Ses capacités de fabrication sont désormais suffisamment sophistiquées pour scier les ogives nucléaires de bombes pesant jusqu’à 2 000 livres, récolter les explosifs et les réutiliser.
« Ils ont une industrie militaire à Gaza. Une partie se trouve en surface, une autre sous terre. Ils sont aussi capables de fabriquer une grande partie de ce dont ils ont besoin », a déclaré Eyal Hulata, qui a été conseiller à la sécurité nationale d’Israël et chef de son Conseil de sécurité nationale avant de démissionner plus tôt, l’année dernière.
Un responsable militaire occidental a déclaré que la plupart des explosifs utilisés par le Hamas dans sa guerre contre Israël semblent avoir été fabriqués à partir de munitions non explosées lancées par Israël. Un exemple, a indiqué le responsable, est un piège explosif qui a tué 10 soldats israéliens en décembre.
La branche militaire du Hamas, les Brigades Qassam, affiche depuis des années ses capacités de production. Après une guerre en 2014 avec Israël, le pays a créé des équipes d’ingénierie chargées de collecter des munitions non explosées comme des obusiers et des bombes MK-84 de fabrication américaine.
Ces équipes travaillent avec les unités de neutralisation des explosifs et munitions de la police, permettant aux personnes de regagner leur domicile en toute sécurité. Ils aident également le Hamas à se préparer à la prochaine guerre.
« Notre stratégie visait à réutiliser ces pièces, transformant cette crise en une opportunité », a déclaré à Al Jazeera un commandant des brigades Qassam en 2020.

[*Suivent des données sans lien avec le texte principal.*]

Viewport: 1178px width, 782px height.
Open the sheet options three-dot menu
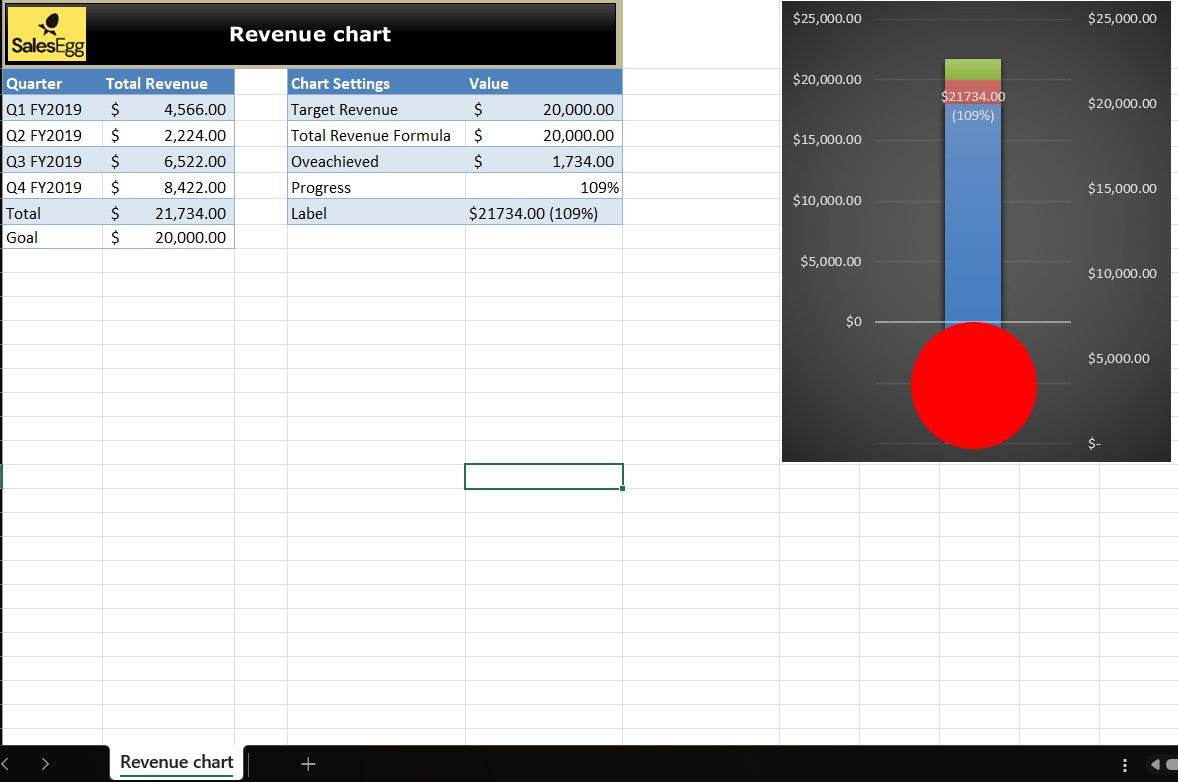coord(1125,765)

« Le moyen le plus essentiel pour le Hamas d’obtenir des armes est la fabrication nationale », a déclaré Ahmed Fouad Alkhatib, un analyste politique du Moyen-Orient qui a grandi à Gaza. « C’est juste un ajustement chimique et vous pouvez faire à peu près ce que vous voulez. »

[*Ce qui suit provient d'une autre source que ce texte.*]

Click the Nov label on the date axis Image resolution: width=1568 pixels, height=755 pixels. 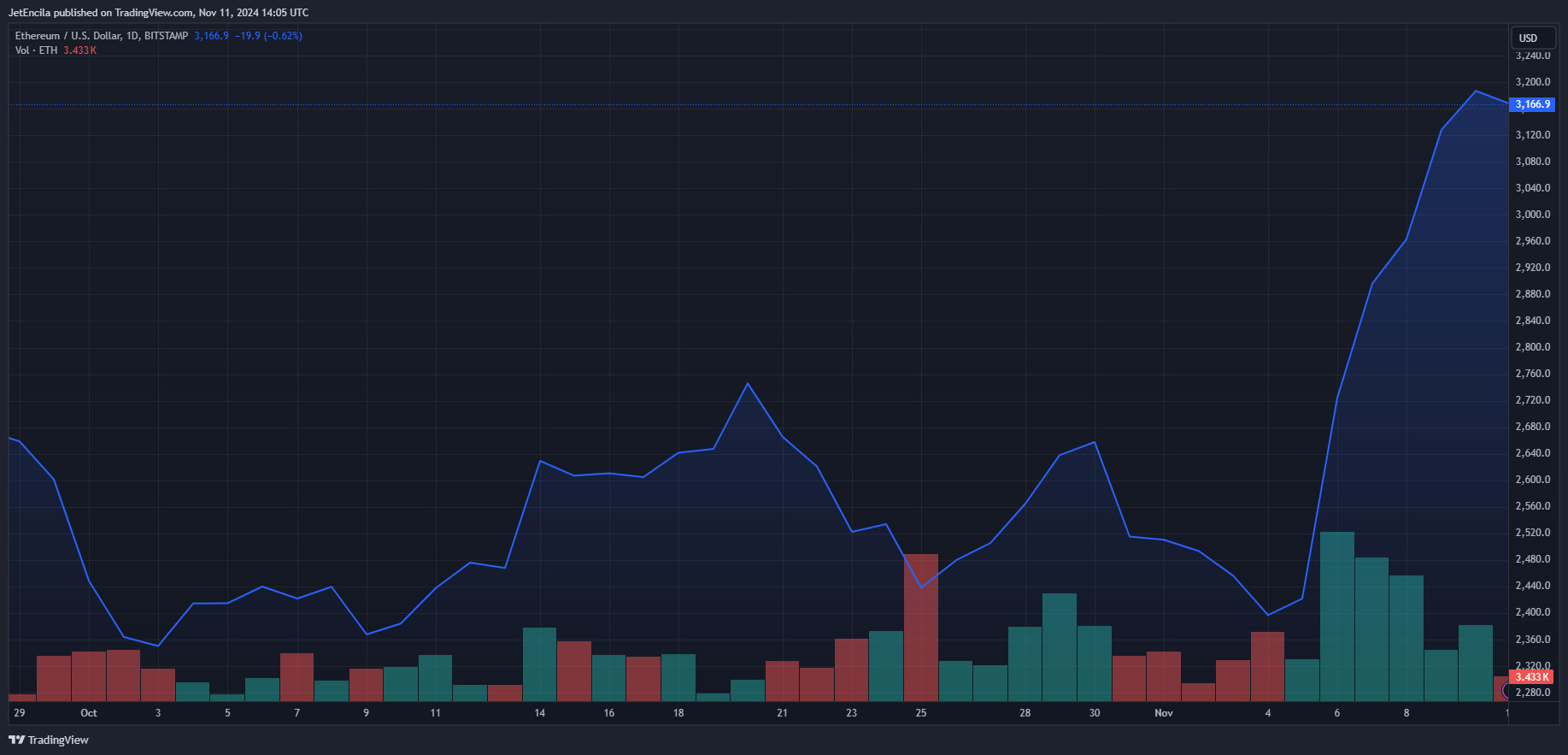click(x=1164, y=713)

Israël restreint l’importation massive de matériaux de construction pouvant être utilisés pour fabriquer des roquettes et d’autres armes. Mais chaque nouvelle série de combats laisse derrière elle des quartiers de décombres d’où les militants peuvent extraire des tuyaux, du béton et d’autres matériaux de valeur, a déclaré M. Alkhatib.

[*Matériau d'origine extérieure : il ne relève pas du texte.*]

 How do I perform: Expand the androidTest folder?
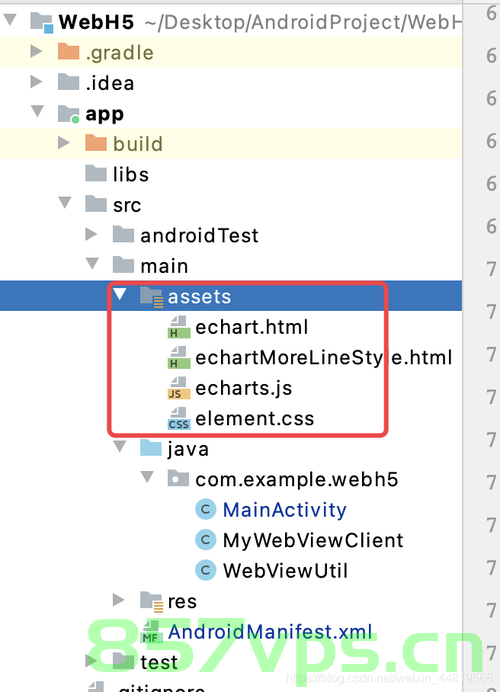[x=91, y=234]
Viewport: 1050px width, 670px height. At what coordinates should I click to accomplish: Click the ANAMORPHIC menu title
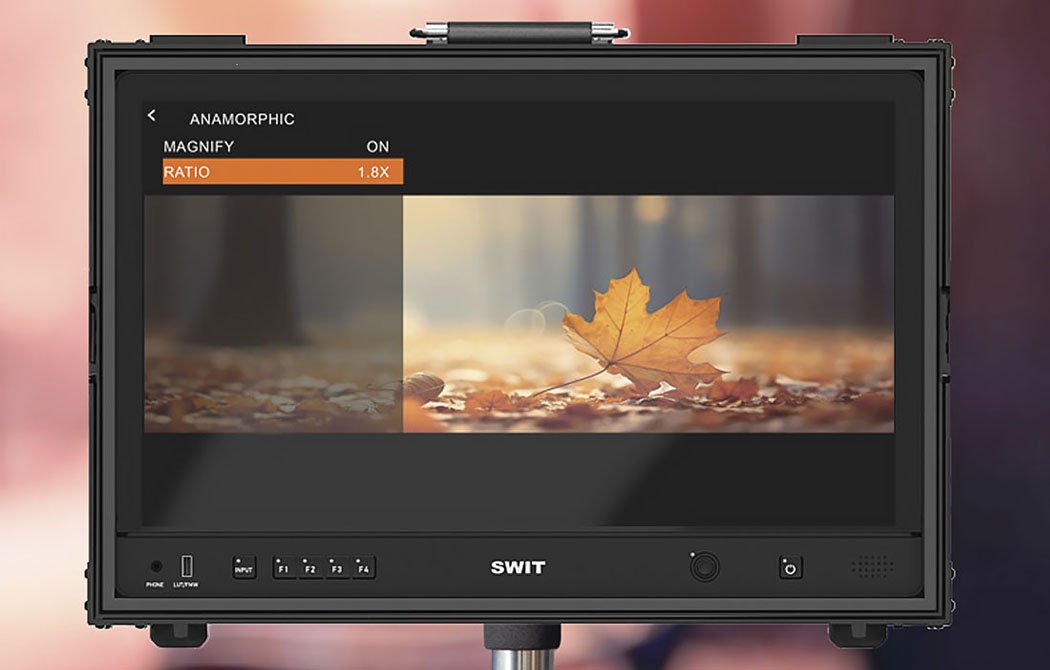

Le Hamas ne peut pas tout fabriquer. Certaines choses sont plus faciles à acheter au marché noir et à entrer clandestinement à Gaza. Le Sinaï, région désertique en grande partie inhabitée située entre Israël, l’Égypte et la bande de Gaza, reste une plaque tournante du trafic d’armes. Des armes provenant des conflits en Libye, en Érythrée et en Afghanistan ont été découvertes dans le Sinaï, selon les évaluations des services de renseignement israéliens.
Selon deux responsables des renseignements israéliens, au moins une douzaine de petits tunnels étaient encore en service entre Gaza et l’Égypte avant le 7 octobre. Un porte-parole du gouvernement égyptien a déclaré que son armée avait fait sa part en fermant les tunnels de son côté de la frontière. « De nombreuses armes actuellement présentes dans la bande de Gaza sont le résultat d’une contrebande en provenance d’Israël », a déclaré le porte-parole dans un courriel.
Mais les rues assiégées de Gaza elles-mêmes constituent de plus en plus une source d’armes.
Israël estime avoir mené au moins 22 000 frappes sur Gaza depuis le 7 octobre. Chacune implique souvent plusieurs tirs, ce qui signifie que des dizaines de milliers de munitions ont probablement été larguées ou tirées – et des milliers n’ont pas explosé.
« Artillerie, grenades à main, autres munitions – des dizaines de milliers de munitions non explosées resteront après cette guerre », a déclaré Charles Birch, chef du Service de lutte antimines des Nations Unies à Gaza. Ceux-ci « sont comme un cadeau gratuit au Hamas ».